When I first moved into my second floor apartment I went to the laundromat to do a couple weeks' worth of laundry--no simple task. I hauled my basket of dirty laundry half a block to the parking garage, took the stairs to the proper floor (I NEVER remember what floor the car is on, so the elevator was not an option), loaded the car, spent about $15 to wash and dry, hauled the clothes back to the car, parked the car, took the elevator to street level, and dragged the basket to my apartment and up the stairs.
I thought, "This is nuts! too much work AND too much money."
So I spent $15 for this washboard (found at a local antique shop), $15 for the handwasher (the thing that looks like a metal plunger and which I found in a catalog) and another $15 for a drying rack.
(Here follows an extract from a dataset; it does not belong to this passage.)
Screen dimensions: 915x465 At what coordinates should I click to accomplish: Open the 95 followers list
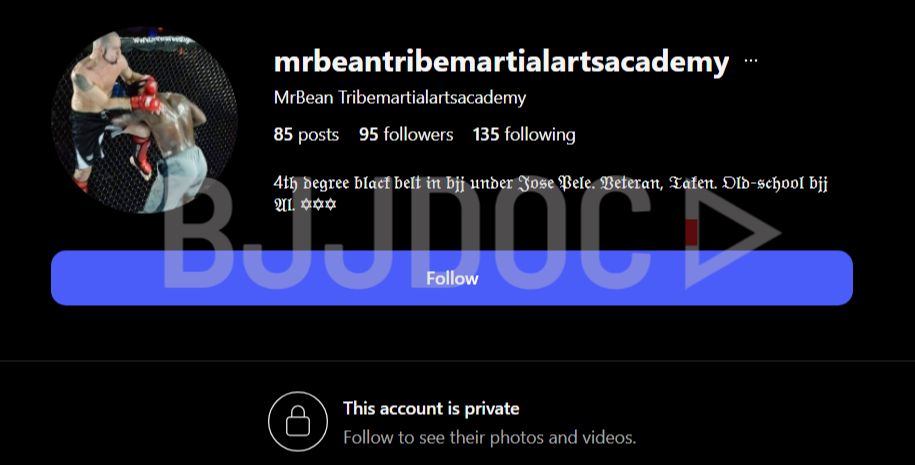click(406, 135)
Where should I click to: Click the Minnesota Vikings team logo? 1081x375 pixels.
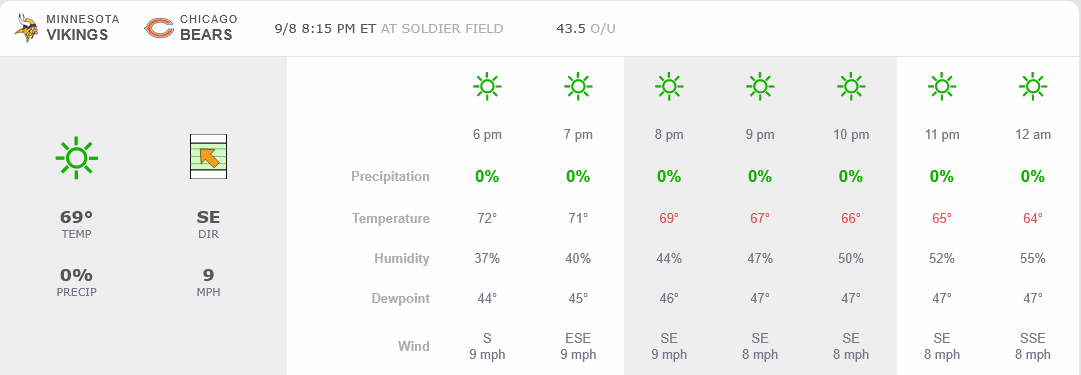[x=27, y=28]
I figured the items would pay for themselves in a month and a half; and it would be a lot less work. And the bathtub became my "washtub." Convenient and fairly easy....after a run, I'd dump in a load of clothes, scrub them and let them soak while I had a few minutes quiet time, then drain the tub, rinse the laundry and hang it to dry. I work in an office, so I do not have to worry about heavily soiled clothes or heavy clothes (like jeans). To save my back, sometimes I'd hop in the tub barefoot and plunge; that way I didn't have to bend over the side of the tub. My dad, however, did NOT approve of his daughter doing laundry in the tub!
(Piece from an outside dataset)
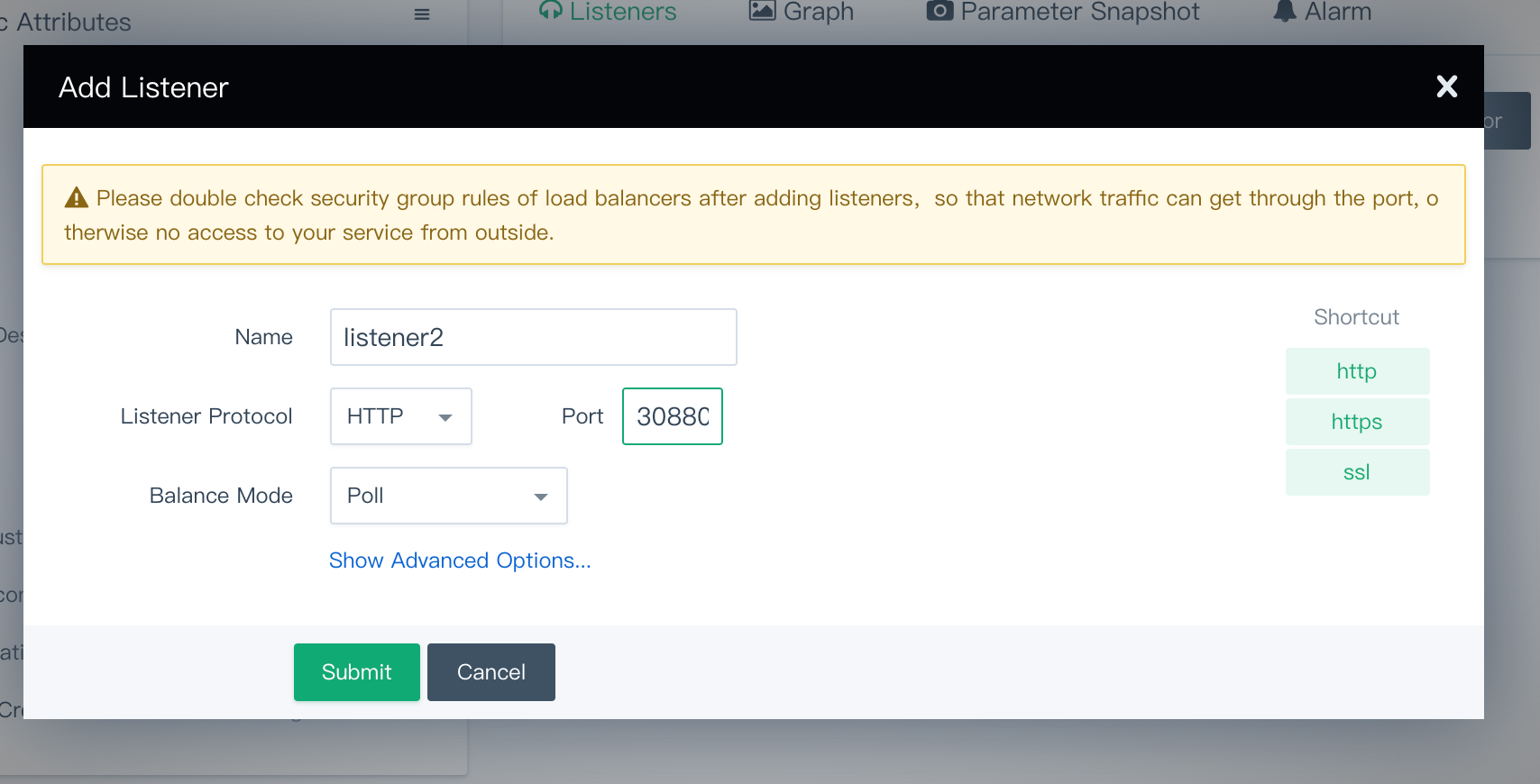This screenshot has height=784, width=1540.
Task: Show Advanced Options for the listener
Action: [x=460, y=561]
So when his wife saw this electric Wonder Washer on television, they bought it for me. It holds 1.8 gallons of water, enough for the amount of clothes that will fit on the drying rack I already had. I wonder why someone hasn't invented something like this before. Basically it's a 2-gallon blender, except the ingredients placed within are water, soap and laundry, instead of food; and it has an agitator instead of cutting blades. Instead of the typical blender handle, this bucket has a handle similar to those found on any two-gallon pail. It has two "speeds" -- standard and gentle. The "tub" lifts off the base (just like a blender jar). I filled the bucket from the tub faucet (my kitchen sink faucets have separate faucets for hot and cold, so I can't mix water temperatures from there), carefully placed the bucket back on the base, added a small amount of laundry and twisted the lid back on till it sealed. I then plugged it in, turned it on and it agitated the laundry for me, saving me the work of plunging clothes with the hand washer or rubbing them on the washboard.
Ahhh....even better. No hauling laundry to the laundromat, no collecting arm loads of quarters for the machines, AND no bending over the tub to plunge and scrub.
My phone rang and "Dad" appeared on my caller ID. I picked up the phone and said, "Hey Dad! This is perfect. Thank you so much!"